Ingredients for 6 servings:
- 250 g Greek yogurt
- 100 g cream
- 2 sheets of gelatin
- 1 half lemon(s), organic
- 2 tbsp maple syrup
- 1 vanilla pod(s)
- 250 g cream
- 125 g cane sugar
- 75 g butter
- 3 pinches of sea salt, fine
- 1 pinch of fleur de sel
- 200 g mango(s)
Instructions
Working time approx. 45 minutes; Rest time approx. 3 hours; Cooking/baking time approx. 10 minutes; Total time approx. 3 hours 55 minutes
fine dessert, easy to prepare, sophisticated
For the yogurt mousse, soak the gelatin in cold water for 5 minutes, squeeze it dry, and dissolve it in 1-2 tablespoons of water in a small saucepan over low heat. Rinse the lemon with hot water, pat it dry, finely grate the zest, and squeeze out the juice.
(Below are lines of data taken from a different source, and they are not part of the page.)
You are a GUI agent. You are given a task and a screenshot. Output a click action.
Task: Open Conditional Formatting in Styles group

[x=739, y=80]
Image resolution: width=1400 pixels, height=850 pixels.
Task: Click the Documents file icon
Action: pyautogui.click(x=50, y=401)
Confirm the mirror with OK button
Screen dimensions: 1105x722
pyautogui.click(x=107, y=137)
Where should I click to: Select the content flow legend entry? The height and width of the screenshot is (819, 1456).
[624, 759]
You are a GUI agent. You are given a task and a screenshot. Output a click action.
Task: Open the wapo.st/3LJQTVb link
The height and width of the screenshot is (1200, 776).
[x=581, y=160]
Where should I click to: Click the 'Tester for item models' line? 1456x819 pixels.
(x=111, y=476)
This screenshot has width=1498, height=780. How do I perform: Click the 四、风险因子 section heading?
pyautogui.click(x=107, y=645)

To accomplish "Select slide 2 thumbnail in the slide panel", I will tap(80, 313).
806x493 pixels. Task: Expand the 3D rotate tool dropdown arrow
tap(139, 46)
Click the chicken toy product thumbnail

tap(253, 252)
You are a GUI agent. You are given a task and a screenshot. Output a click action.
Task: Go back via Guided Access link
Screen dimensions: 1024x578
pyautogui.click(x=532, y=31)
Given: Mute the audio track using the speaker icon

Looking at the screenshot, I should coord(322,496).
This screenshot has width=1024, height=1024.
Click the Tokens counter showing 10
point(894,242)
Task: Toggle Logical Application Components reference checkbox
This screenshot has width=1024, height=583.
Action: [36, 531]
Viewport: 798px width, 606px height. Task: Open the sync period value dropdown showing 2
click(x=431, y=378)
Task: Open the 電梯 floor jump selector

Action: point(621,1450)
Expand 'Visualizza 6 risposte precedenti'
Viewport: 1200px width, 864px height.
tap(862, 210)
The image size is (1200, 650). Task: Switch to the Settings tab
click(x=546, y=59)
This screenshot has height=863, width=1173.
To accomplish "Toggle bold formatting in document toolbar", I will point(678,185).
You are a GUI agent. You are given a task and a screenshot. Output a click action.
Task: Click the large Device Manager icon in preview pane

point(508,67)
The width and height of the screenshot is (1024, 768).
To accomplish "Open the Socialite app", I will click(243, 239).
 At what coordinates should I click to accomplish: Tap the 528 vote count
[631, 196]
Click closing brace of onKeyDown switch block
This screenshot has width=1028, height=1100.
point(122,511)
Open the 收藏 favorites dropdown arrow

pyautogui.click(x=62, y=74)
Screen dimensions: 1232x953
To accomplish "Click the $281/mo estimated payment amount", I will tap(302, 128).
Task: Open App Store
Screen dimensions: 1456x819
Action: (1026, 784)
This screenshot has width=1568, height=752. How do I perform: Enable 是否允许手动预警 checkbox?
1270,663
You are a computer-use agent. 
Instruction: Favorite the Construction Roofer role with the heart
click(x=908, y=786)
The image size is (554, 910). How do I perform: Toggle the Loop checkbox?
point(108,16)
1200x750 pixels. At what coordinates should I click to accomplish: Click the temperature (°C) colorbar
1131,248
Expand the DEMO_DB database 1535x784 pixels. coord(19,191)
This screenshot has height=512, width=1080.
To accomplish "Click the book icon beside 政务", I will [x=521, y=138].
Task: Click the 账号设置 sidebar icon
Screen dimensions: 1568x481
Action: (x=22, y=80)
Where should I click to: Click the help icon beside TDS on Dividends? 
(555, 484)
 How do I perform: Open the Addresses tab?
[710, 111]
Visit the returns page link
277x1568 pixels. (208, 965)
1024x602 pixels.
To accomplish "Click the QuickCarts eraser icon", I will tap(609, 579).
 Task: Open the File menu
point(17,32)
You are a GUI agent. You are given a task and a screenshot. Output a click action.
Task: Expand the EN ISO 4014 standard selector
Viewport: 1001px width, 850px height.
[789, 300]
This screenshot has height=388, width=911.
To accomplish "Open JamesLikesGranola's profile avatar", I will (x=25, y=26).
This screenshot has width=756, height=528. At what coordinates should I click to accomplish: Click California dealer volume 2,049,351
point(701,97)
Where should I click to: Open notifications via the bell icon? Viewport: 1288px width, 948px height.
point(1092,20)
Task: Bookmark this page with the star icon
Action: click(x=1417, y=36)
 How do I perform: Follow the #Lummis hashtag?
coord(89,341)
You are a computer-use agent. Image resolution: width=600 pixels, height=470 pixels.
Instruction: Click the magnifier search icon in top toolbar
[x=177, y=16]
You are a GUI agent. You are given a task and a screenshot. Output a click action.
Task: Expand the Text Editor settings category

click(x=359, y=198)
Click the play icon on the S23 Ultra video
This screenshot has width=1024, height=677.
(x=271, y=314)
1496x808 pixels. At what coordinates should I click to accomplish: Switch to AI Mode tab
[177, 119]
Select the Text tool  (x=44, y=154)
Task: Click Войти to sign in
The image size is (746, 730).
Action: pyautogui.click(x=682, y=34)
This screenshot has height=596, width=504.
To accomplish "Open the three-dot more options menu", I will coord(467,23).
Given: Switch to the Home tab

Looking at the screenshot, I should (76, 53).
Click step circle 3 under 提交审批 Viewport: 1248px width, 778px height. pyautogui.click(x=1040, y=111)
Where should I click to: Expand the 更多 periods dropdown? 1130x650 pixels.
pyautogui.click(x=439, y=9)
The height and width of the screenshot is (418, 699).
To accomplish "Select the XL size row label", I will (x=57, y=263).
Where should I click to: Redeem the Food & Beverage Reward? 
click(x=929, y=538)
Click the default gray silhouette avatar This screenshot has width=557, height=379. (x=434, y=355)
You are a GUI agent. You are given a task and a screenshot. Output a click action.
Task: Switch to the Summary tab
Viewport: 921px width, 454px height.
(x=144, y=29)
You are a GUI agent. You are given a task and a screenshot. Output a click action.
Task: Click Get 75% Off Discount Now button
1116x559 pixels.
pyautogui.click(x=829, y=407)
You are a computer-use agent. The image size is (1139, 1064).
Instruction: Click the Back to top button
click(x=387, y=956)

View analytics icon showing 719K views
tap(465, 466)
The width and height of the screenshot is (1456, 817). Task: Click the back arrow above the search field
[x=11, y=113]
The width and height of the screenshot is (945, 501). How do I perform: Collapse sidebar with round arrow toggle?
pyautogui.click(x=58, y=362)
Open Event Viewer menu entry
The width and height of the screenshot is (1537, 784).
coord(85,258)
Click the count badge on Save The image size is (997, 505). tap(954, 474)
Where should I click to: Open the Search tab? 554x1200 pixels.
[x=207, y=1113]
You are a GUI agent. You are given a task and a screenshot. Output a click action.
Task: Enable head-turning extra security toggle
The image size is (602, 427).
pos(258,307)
Stir a little yogurt into the liquid gelatin. Stir in the remaining yogurt and mix with the lemon juice and maple syrup. Refrigerate. Whip the cream until stiff peaks form. When the yogurt begins to set, fold in the stiff peaks. Pour the mousse into dessert bowls or glasses and refrigerate for at least 2-3 hours, or overnight if preferred. For the butterscotch sauce, halve the vanilla pod lengthwise and scrape out the seeds. Heat the vanilla pod, seeds, cream, sugar, butter, and sea salt in a saucepan, stirring constantly until the sugar has dissolved. Bring to a boil and simmer uncovered for 5-10 minutes, stirring constantly, until the sauce turns caramel-like. Let cool. Finely puree the mango and spread evenly over the yogurt mousse. Drizzle with 1-2 teaspoons of butterscotch sauce. Garnish with a touch of fleur de sel and serve immediately; otherwise, the salt flakes will dissolve. Tip: The sauce can be made in advance. Sealed in jars, it will keep in the refrigerator for 2-3 weeks. If you prefer a lower-calorie mousse, you can omit the cream. Approximately 450 kcal per serving.